It was determined in a recent study that the head position of a patient during treatment for acute stroke would not affect disability outcomes, dispelling a widely accepted belief held by various doctors in the field.
It is believed that lying flat on one's back could improve recovery of stroke patients by increasing blood flow in the brain's main arteries. However, no existing clinical evidence currently supports this belief, and now, a study published this month in The New England Journal of Medicine (NEJM) revealed that there is no significant difference in the disability outcomes of patients depending on their head positions.
This determination was achieved after conducting a 21-month trial from March 2015 until November 2016, which involved the examination of the clinical outcomes of 11,093 brain stroke patients from 114 hospitals in nine different countries. The study investigated patients who were assigned varying head positions during treatment.
"The head positions — lying flat or an incline position with support behind the back — don't affect the treatment outcome," Jerayaj D. Pandian, the head of neurology at Christian Medical College in Ludhiana, India, told Deccan Herald.
For the study, some stroke patients were told to lie flat on their back while others had their heads raised to the minimum inclination of 30 degrees in the first 24 hours after they were admitted to the hospital. These patients were then assessed after 90 days.

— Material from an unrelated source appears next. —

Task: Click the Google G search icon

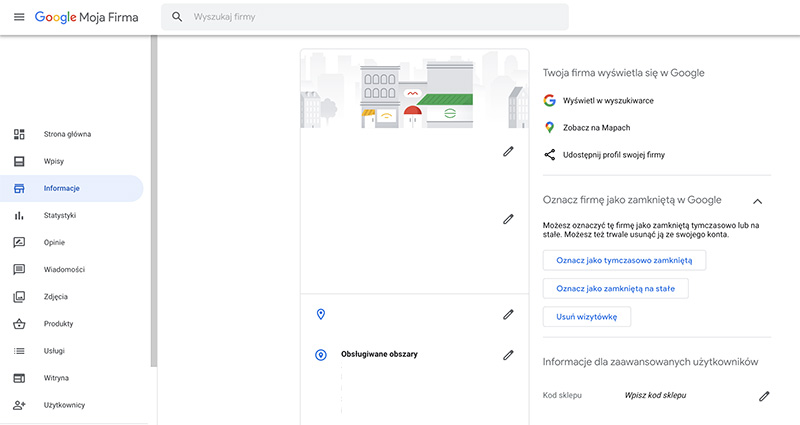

After this 90-day period, researchers determined there were no significant differences in the death rates and the disabilities between the two groups of the study.
"We showed that the variations don't matter. We found is that patients who were lying flat, felt somewhat uncomfortable, but it certainly didn't make their condition any worse. Our findings suggest a review of current clinical practice guidelines is warranted," Pandian explained.
The findings could be relieving news for some stroke patients who feel worried when they are not lying on their back during their period of recovery.